Thursday, February 3, 2011

Catch a boat to England, Baby, Maybe to Spain

I really enjoy crate digging that turns up true lost artists that deserve a wider audience but are obscured by the fog of time. How is it that I've never heard Jackson C. Frank before? He is so deeply linked to some of my favorite artists of the 1960s & 70s -- Sandy Denny, Nick Drake, Simon & Garfunkel, and many other admirers. His story is extraordinarily sad, having survived a fire in his school as an 11-year old when a fireball from a furnace blast rolled through the halls and into his classroom, killing many students and leaving him permanently scarred.
In a pre-internet age the way information was transmitted, absorbed, and sent back out was obviously slower, but also somewhat random and odd. For instance, R&B performers who may have found little fame in their native US were embraced fanatically in England in subsequent years, elevated to icons of Northern Soul, and then much later the descendents of that thread emerged on US charts delivering back to us the sound of our own culture.

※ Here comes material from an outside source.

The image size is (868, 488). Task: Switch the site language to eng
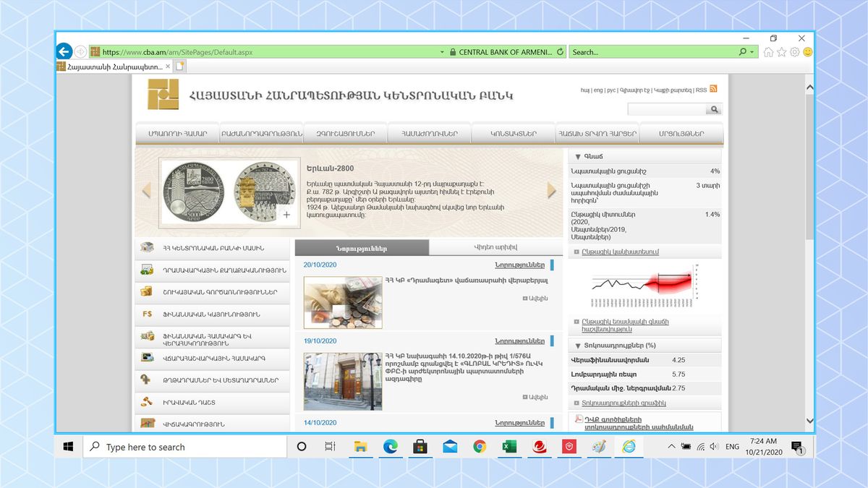click(x=598, y=89)
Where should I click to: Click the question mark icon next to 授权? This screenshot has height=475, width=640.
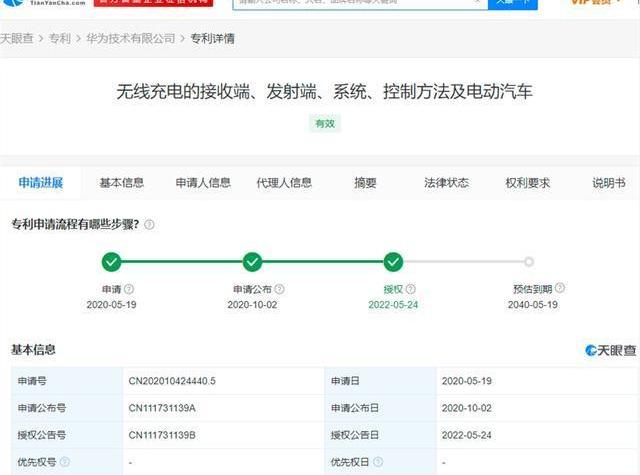(410, 289)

That process of exchange is clearly evident when Jackson C. Frank travelled from America to London in the mid 1960s, finding himself at the center of a folk boom, falling in with another expatriate there for similar inspiration, Paul Simon, and also becoming one of Sandy Denny's lovers. His influence on Bert Jansch and Nick Drake are clear and acknowledged by both who recorded several of his songs. Frank recorded a single album before dropping out of music and into obscurity, rising briefly in later life a disheveled character with mental and physical problems stemming from the traumatic events of his teenage years, dying at age 56.
Here is a podcast telling his story and showcasing a number of his songs. Discovering his delicate, shattered songs is a musical revelation and helps connect a few more dots from a fertile period that seems to continue slowly giving up its gifts for posterity.